By Dr. Charles Gardner

Normally in public health we do not speculate about the outcome of an imaginary situation. Sometimes, though, it becomes irresistible to consider what might be prevented if certain unhealthy behaviours were eradicated.

Consider for example if there were no such thing as tobacco.

Each year in Simcoe Muskoka about 500 people would continue to live because they were not victims of their addiction to smoking. People would not suffer from tobacco-related mouth, lung or other cancers, heart disease, or chronic obstructive pulmonary disease. On average, life expectancy in Ontario would be three years greater. Those who currently smoke would live on average 10 more years.

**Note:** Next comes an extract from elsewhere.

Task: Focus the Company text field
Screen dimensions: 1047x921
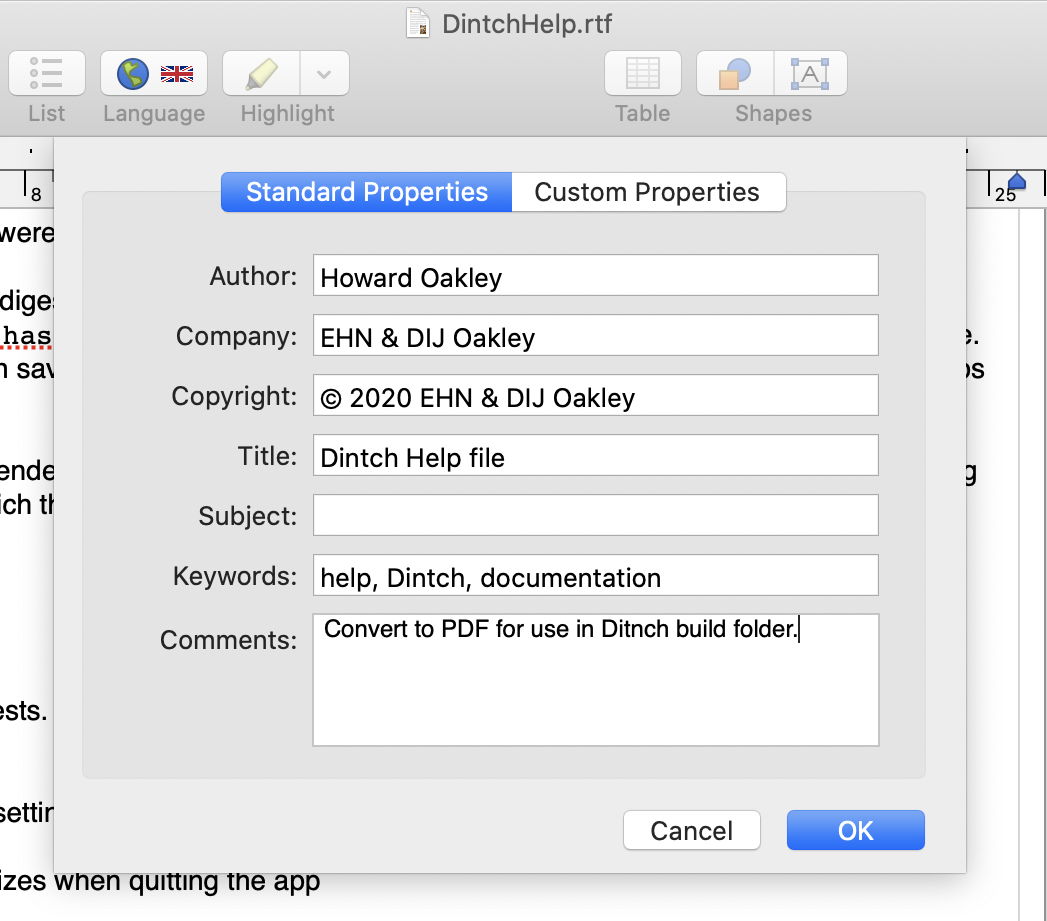Action: 595,336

However, tobacco’s addictive ingredient, nicotine, is too powerful to dream away. Regulations are necessary to give Ontario residents a fighting chance to win against nicotine’s tug.                                                                                   

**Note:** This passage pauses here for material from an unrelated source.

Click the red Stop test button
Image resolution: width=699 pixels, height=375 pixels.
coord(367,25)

For the last 10 years, the Smoke-Free Ontario Act, or SFOA, has introduced supports to help save lives and reduce health care costs.

It began in 2006, with a ban on smoking in enclosed workplaces and public places, reducing the hazard of second-hand smoke. Further damage to our most vulnerable age group was alleviated in 2009 when it became illegal to smoke in vehicles with children under the age of 16. Last year smoking was banned on bar and restaurant patios and at playgrounds and sports fields.

In 2008 a new control on tobacco marketing was achieved with a ban on the “tobacco power wall” displays in stores. Last year the sale of tobacco products was banned on post-secondary campuses. In 2010, the sale of flavoured cigarillos was banned; this year that has been extended to a ban on all flavoured tobacco products, removing a pernicious ploy by the industry to recruit young tobacco addicts.

In 2011 the thorny issue of the tobacco black market was addressed with strengthened controls on the growth and import of raw leaf tobacco.

The smoke-free Ontario strategy is paying off. Local youth smoking rates are now below 10 per cent. Our free quit smoking workshops are well attended by people tired of the burden of tobacco. The Institute for Clinical Evaluative Sciences has shown that between 2004 and 2013, Ontario avoided $4.9 billion in health care costs through a reduction in unhealthy behaviours; the vast majority of that reduction came from people who stopped smoking.

The spirit of the SFOA has spread to the community, with landlords now starting to develop smoke-free policies in their multi-unit dwellings. Health care providers routinely advise their patients to quit tobacco.

I have championed tobacco controls throughout my public health career, knowing that it is one of the top preventable causes of disease and mortality. Celebrating the 10th anniversary of the Smoke-Free Ontario Act is deeply satisfying. Still, there are those tragic 500 deaths every year from smoking. There is still more that can be accomplished by continued regulation, education, and cessation support.

Dr. Gardner is the Simcoe Muskoka Medical Officer of Health.